Generality of MPM-NCE: The design of multi-positive + margin losses can be widely applied to vision-language tasks with many-to-many mapping relationships.

Limitations & Future Work¶

The full-rank adapter still has 64.5M parameters on ViT-L (relatively large), and the performance of the low-rank version drops.
The \(\alpha\) value needs to be manually tuned for different tasks (0.5 for classification, 0.8 for retrieval, 0.4 for segmentation).
More complex adapter architectures (e.g., with gating mechanisms) were not explored, which might further improve the ID-OOD balance.
The evaluation is primarily based on CLIP, leaving its effectiveness on other VLMs (e.g., ALIGN, SigLIP) unverified.
OOD evaluation is limited to natural distribution shifts, without addressing adversarial attack scenarios.

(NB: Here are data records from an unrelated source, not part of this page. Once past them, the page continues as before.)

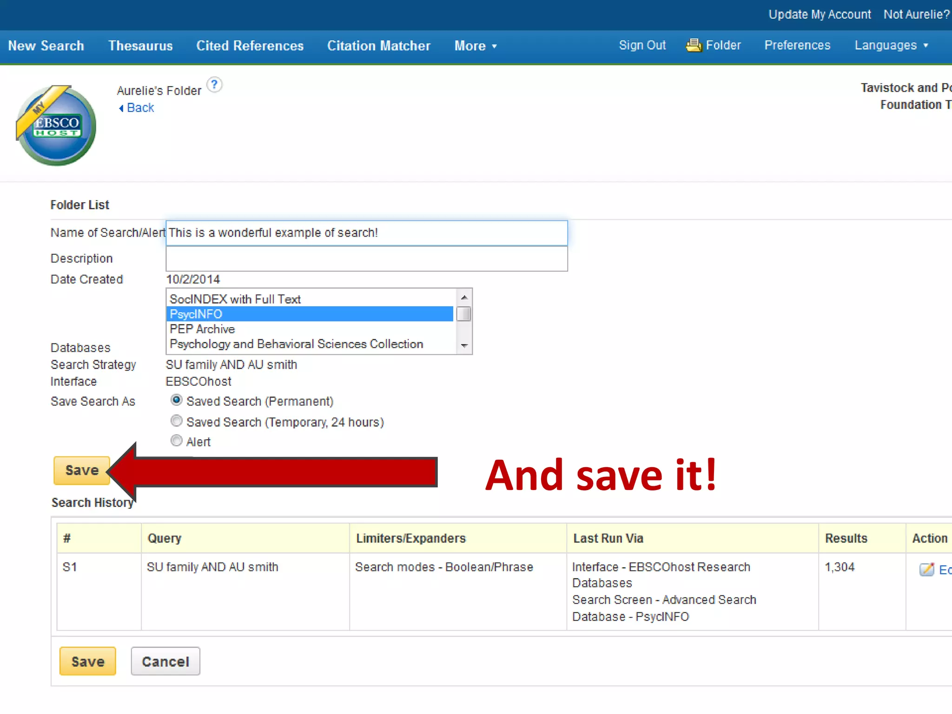Expand the More dropdown menu

coord(475,46)
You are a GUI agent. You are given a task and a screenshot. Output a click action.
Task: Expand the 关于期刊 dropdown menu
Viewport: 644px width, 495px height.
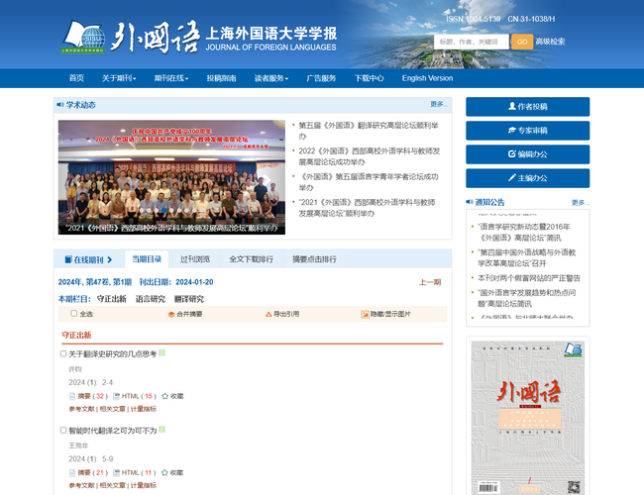point(120,78)
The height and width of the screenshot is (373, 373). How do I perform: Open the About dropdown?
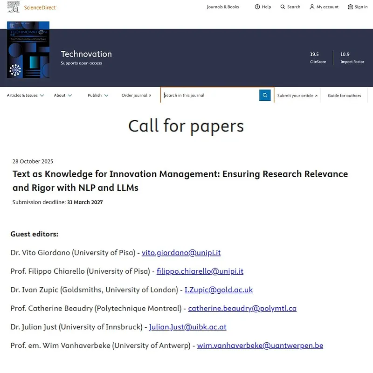pyautogui.click(x=62, y=95)
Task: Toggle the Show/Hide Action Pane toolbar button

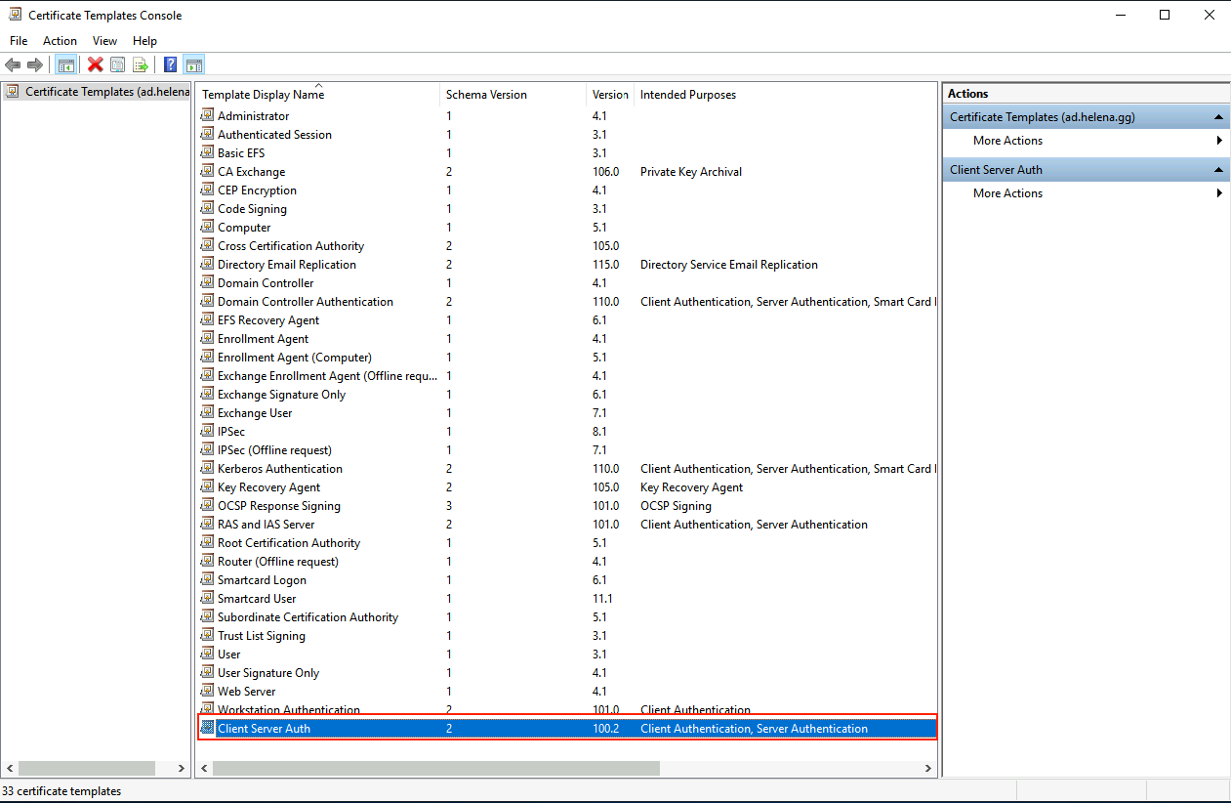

The weight interpolation concept of WiSE-FT is elegantly integrated into the PEFT framework here.
The Adapter Dropping strategy can inspire robustness improvements in other PEFT methods (such as LoRA).
The MPM-NCE loss has potential applications in CLIP-based open-world detection/segmentation.

Rating¶

Novelty: ⭐⭐⭐⭐ — The three self-ensemble strategies are highly creative, and the idea of achieving weight-space ensembling via re-parameterization is elegant.
Experimental Thoroughness: ⭐⭐⭐⭐⭐ — Extensive evaluations across 4 ViT scales, 5 different tasks, with comprehensive ablated and hyperparameter analyses.
Writing Quality: ⭐⭐⭐⭐ — Clearly structured with complete mathematical derivations, though some formula notations are slightly heavy.
Value: ⭐⭐⭐⭐⭐ — Parameter-efficient and robust, highly suited for real-world deployment scenarios.